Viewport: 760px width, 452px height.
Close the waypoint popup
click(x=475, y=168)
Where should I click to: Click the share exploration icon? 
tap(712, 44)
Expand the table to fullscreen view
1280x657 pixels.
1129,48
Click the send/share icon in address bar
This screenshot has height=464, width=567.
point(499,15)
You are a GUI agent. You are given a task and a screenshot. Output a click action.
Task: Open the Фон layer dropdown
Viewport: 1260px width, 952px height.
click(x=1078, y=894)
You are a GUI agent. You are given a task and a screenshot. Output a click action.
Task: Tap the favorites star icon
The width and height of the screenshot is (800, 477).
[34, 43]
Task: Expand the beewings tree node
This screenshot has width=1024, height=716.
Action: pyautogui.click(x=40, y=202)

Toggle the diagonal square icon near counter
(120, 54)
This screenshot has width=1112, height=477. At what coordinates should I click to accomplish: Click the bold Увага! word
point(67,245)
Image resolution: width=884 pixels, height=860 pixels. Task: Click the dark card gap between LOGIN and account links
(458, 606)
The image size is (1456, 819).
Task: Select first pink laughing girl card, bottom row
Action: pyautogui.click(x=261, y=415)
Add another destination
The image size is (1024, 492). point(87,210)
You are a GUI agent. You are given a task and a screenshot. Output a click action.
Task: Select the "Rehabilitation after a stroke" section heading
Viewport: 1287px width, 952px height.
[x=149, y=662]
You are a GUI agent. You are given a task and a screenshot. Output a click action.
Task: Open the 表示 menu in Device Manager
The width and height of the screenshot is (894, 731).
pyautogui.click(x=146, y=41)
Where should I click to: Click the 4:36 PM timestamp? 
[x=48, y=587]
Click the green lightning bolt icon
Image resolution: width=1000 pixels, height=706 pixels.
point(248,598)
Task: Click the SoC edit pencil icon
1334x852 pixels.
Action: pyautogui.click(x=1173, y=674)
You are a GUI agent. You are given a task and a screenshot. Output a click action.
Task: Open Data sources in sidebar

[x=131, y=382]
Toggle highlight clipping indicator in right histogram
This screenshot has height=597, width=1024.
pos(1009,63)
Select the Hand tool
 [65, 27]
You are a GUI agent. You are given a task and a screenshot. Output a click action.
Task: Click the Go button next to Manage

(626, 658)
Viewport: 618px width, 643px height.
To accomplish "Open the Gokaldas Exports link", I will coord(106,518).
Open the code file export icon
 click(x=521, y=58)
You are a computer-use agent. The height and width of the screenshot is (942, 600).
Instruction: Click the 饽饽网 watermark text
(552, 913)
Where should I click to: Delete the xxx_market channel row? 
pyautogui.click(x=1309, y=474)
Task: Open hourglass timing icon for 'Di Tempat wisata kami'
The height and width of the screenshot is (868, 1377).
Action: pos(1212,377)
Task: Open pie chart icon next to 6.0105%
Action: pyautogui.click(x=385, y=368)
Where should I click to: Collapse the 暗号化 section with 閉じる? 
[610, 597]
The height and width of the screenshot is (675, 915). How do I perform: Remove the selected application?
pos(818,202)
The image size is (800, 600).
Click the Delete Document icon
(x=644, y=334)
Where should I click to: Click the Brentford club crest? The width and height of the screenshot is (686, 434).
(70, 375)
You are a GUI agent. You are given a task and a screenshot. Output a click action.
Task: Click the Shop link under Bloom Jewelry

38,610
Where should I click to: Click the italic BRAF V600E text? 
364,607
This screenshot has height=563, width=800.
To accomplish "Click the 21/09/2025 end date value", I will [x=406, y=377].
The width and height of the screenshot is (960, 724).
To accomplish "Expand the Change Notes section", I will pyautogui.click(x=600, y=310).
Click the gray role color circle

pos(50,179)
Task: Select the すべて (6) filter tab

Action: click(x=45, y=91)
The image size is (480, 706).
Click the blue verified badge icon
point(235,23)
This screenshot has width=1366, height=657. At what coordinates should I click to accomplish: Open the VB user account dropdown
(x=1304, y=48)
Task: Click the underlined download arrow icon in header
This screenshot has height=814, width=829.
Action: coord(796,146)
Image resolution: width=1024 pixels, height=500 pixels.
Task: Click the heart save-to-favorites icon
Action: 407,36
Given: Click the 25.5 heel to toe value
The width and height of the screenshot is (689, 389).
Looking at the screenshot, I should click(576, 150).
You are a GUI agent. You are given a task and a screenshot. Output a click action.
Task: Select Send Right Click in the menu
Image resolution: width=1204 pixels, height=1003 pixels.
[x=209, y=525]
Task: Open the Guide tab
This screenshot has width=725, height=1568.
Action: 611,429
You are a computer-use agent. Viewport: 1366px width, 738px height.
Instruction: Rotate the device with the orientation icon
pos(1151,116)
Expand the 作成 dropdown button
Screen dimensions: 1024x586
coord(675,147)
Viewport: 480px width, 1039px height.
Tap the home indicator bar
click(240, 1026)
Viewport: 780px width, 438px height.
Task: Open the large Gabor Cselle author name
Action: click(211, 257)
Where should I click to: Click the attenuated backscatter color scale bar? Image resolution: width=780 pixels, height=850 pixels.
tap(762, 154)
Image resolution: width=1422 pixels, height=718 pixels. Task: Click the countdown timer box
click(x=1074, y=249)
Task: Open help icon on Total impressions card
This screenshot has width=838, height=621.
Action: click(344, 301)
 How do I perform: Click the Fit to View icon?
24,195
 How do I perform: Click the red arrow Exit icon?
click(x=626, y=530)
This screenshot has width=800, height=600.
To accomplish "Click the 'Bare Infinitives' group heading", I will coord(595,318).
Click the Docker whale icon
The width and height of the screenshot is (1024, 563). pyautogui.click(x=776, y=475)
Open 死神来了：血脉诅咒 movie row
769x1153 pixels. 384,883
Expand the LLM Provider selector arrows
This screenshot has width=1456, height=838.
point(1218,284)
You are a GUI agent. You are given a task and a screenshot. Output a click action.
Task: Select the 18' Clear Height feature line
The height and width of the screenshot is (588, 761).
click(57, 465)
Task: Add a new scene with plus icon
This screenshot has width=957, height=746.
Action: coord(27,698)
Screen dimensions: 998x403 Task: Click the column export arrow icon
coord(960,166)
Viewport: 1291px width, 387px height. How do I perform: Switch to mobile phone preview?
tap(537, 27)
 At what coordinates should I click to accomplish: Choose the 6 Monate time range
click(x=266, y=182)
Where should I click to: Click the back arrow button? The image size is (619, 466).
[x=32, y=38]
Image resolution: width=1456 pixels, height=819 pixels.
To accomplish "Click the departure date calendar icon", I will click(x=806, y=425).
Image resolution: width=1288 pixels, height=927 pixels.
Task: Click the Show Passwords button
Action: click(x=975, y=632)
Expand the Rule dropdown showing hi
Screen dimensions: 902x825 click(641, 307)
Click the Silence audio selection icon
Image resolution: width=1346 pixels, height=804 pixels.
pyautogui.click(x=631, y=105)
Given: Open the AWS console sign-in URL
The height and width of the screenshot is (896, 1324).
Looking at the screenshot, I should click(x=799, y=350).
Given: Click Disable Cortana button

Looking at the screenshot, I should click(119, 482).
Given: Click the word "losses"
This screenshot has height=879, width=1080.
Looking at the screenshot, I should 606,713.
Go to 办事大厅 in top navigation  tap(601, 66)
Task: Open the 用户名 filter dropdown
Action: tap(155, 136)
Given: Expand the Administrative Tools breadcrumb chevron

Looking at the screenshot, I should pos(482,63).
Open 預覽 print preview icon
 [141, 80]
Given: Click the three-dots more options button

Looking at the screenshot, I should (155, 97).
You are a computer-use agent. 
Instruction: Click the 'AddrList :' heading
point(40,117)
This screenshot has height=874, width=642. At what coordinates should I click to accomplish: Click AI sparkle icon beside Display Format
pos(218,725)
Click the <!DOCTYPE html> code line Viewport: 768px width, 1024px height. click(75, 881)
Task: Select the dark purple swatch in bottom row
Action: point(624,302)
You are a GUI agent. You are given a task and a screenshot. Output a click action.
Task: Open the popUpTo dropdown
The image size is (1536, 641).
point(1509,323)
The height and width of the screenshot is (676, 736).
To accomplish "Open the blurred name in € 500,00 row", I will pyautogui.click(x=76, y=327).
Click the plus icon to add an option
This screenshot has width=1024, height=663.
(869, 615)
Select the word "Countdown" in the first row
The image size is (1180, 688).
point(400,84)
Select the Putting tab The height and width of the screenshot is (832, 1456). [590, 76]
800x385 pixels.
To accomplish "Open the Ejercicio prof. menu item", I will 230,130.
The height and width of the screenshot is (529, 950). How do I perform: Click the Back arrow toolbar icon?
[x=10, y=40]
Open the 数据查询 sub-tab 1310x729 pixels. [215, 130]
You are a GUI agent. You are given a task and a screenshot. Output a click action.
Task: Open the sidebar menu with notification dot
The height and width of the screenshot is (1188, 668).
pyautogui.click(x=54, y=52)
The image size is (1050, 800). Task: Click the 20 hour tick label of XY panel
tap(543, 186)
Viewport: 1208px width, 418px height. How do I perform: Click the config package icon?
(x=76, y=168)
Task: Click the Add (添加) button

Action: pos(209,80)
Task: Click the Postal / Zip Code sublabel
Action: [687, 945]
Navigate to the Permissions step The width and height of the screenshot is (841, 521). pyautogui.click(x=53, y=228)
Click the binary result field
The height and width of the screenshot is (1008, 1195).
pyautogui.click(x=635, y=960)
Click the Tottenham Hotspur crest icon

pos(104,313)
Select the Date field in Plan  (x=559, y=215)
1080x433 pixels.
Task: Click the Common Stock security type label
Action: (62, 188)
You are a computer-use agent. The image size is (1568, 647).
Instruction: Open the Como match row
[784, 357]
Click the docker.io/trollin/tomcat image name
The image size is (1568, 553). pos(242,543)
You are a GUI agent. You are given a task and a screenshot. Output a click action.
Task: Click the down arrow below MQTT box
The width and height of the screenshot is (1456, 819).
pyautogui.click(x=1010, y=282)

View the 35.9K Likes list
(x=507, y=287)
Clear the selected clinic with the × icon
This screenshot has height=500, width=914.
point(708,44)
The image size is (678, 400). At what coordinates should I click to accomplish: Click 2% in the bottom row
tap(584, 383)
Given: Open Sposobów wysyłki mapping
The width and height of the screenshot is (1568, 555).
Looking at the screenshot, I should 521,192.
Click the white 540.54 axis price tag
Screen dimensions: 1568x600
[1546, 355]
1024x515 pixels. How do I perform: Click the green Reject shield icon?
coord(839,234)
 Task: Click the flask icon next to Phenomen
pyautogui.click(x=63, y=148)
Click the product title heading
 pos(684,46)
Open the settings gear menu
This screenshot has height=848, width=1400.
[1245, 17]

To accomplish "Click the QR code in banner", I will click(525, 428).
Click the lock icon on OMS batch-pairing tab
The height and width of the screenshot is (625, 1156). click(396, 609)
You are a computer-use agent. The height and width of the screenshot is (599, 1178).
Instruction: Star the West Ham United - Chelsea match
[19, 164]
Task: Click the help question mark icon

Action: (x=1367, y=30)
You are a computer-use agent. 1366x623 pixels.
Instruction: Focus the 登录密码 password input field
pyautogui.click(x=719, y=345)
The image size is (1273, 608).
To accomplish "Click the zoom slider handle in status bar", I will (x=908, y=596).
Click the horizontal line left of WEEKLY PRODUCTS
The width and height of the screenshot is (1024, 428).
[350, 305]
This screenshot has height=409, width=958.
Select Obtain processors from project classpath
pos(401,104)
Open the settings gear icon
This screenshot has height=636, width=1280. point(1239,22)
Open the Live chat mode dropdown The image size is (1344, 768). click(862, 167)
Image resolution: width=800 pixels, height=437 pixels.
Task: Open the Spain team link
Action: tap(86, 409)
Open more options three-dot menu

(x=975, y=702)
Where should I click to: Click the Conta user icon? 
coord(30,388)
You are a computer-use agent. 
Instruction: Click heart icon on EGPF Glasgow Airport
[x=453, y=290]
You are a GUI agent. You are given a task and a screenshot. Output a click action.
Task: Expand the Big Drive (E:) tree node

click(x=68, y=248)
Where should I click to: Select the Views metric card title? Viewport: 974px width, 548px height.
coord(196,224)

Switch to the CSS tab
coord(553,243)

####

Work to be completed
Work through the records line by line and tally those with the word "Clear". Report only the total.

Completed exercise
2